The new chairman of embattled Chinese chip conglomerate Tsinghua Unigroup promised a “new start” for the firm in an open letter to staff.
In his first public comments since formally taking over Unigroup on Monday, Chairman Li Bin wrote the firm would start its new era under his leadership by paying back its creditors and reducing its debt ratio.
Li also wrote that the chip firm would “go into battle” by studying the domestic and foreign competition.
Li criticized management under its former owner, Zhao Weiguo, who drove the company into debt while building a conglomerate.
Tsinghua Unigroup said in a market filing that it had completed a restructuring plan that officially placed it under the ownership of a financial vehicle controlled by Jianguang Asset Management, Wise Road Capital, and several state-affiliated funds.

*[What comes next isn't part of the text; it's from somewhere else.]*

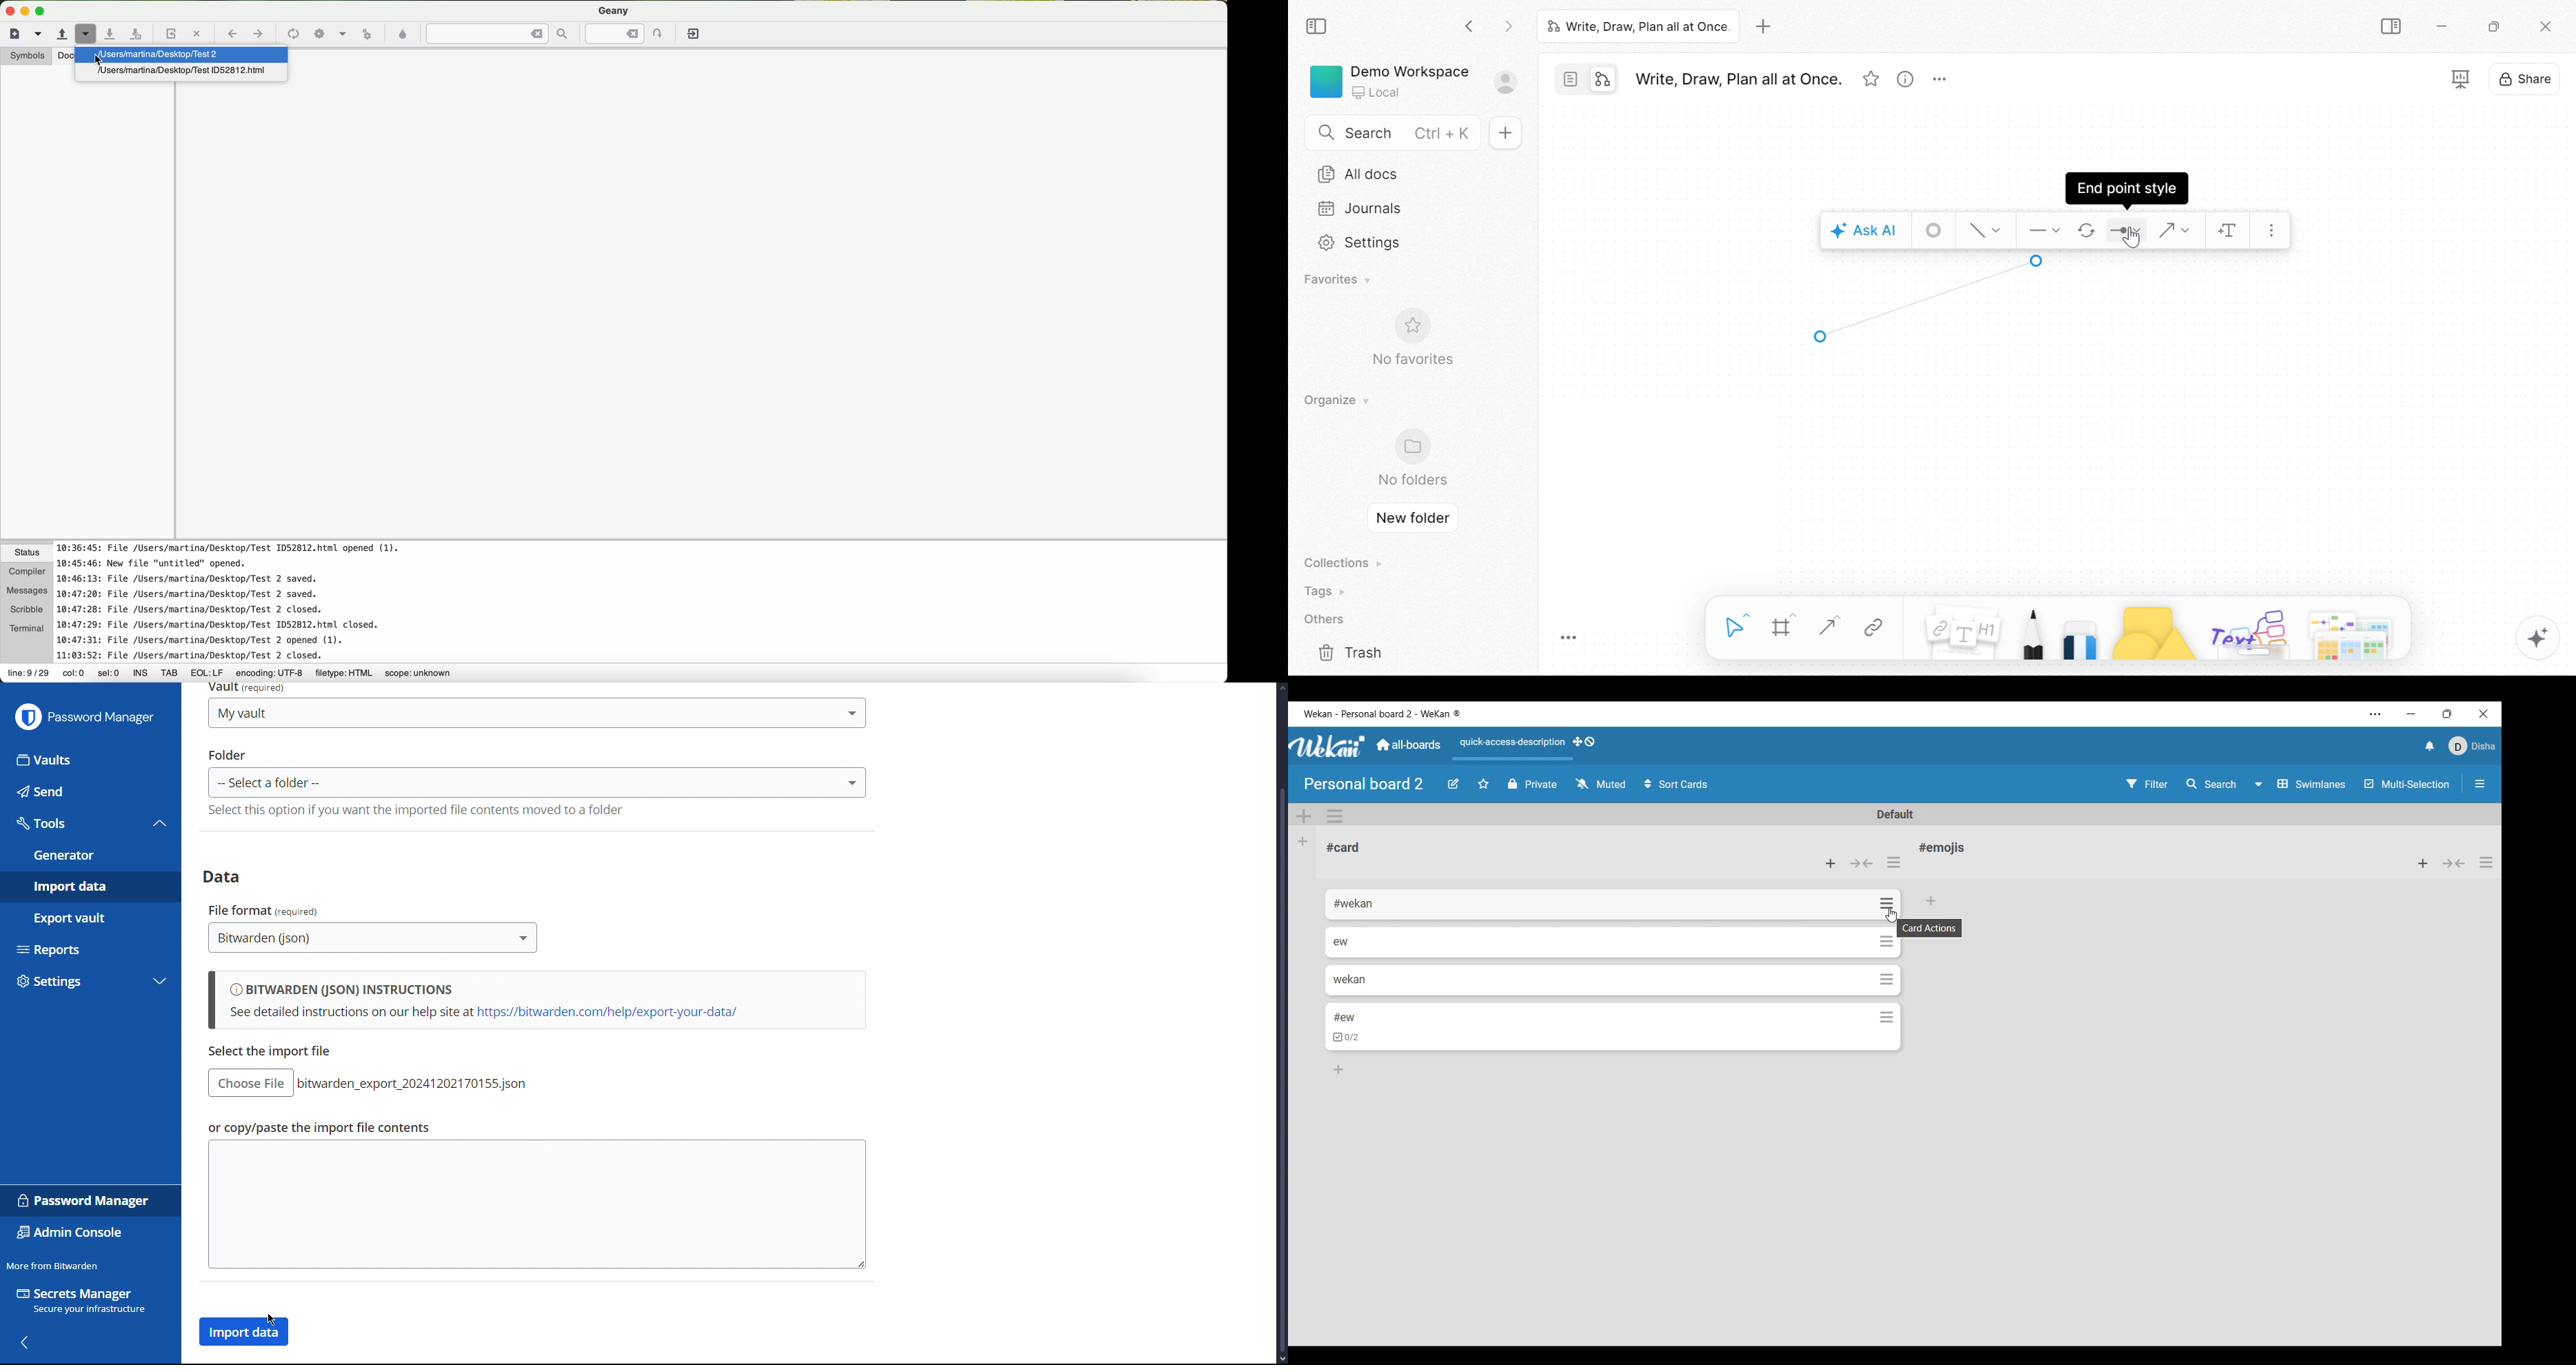  I want to click on Card actions for respective card, so click(1888, 903).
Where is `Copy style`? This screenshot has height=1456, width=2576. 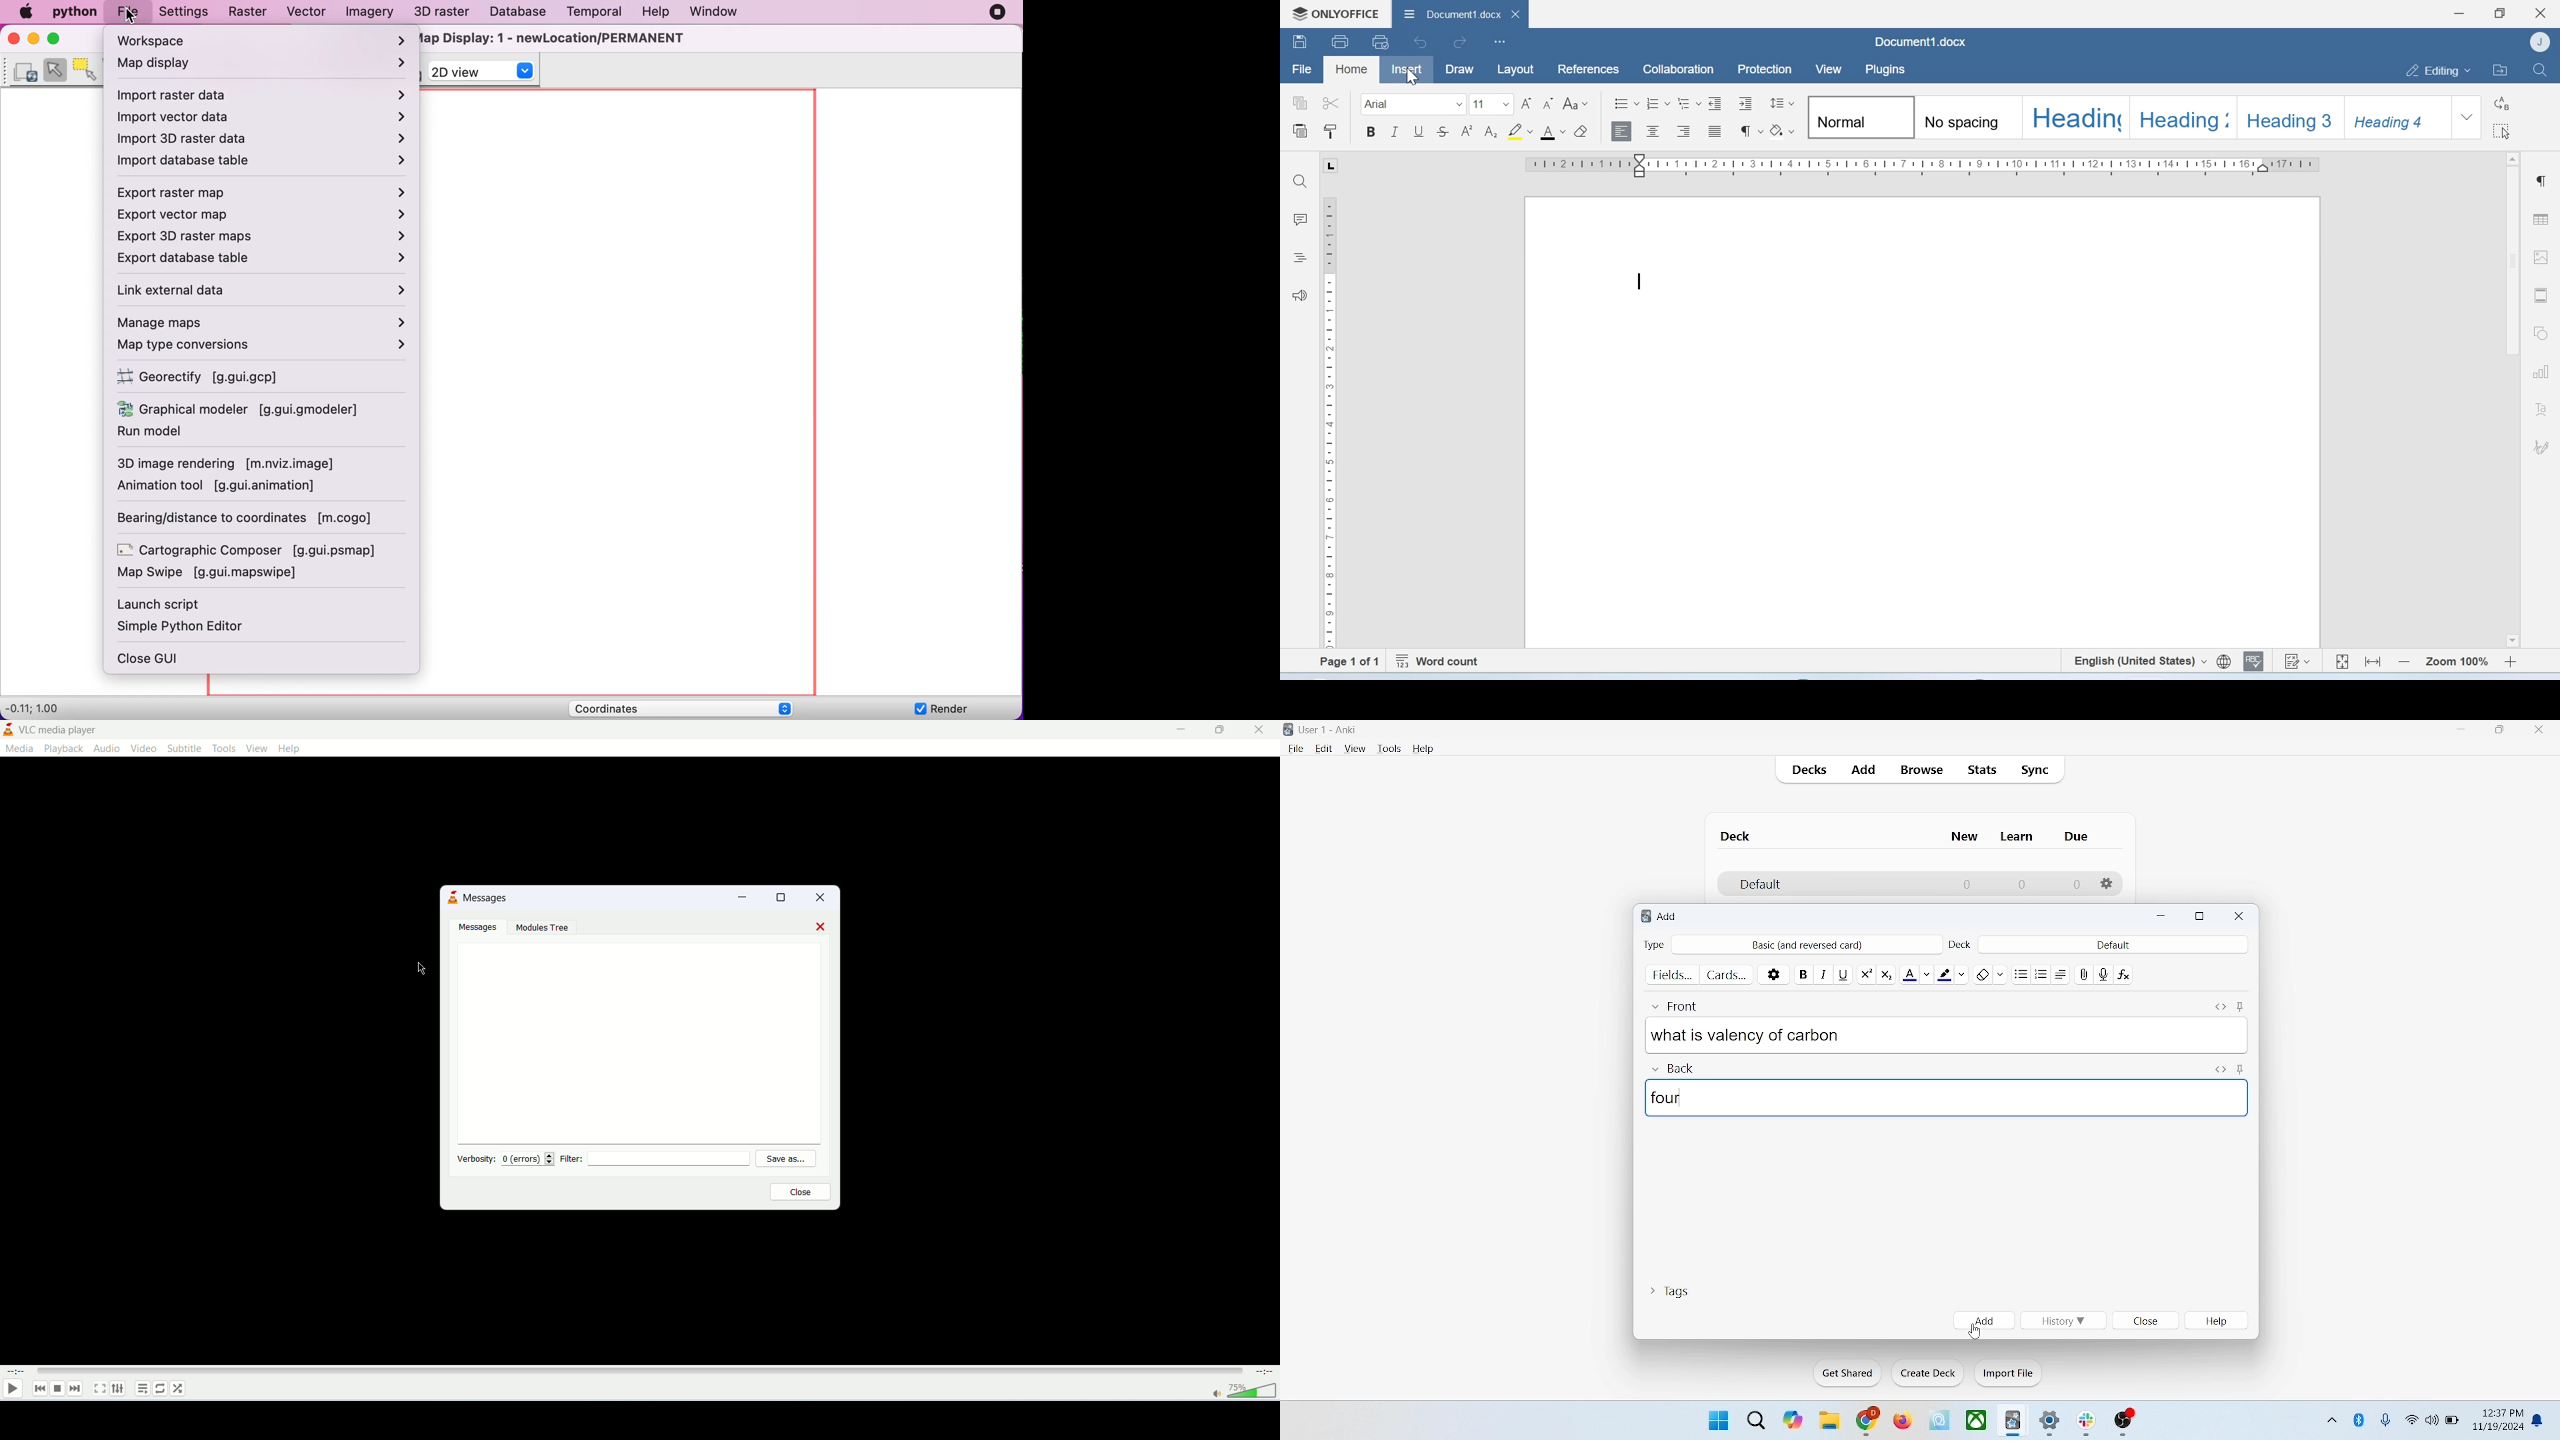 Copy style is located at coordinates (1329, 133).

Li Bin controls both Wise Road Capital and Jianguang Asset Management.
Wise Road was behind the failed $1.4 billion purchase of US-listed chipmaker Magnachip, which fell apart due to regulatory scrutiny.
Originating as a branch of China’s prestigious Tsinghua University, Tsinghua Unigroup emerged in the previous decade as a would-be domestic champion for China’s laggard chip industry.
However, the firm fell into debt under the previous chairman Zhao, prompting it to default on several bond payments in late 2020 and eventually faced bankruptcy.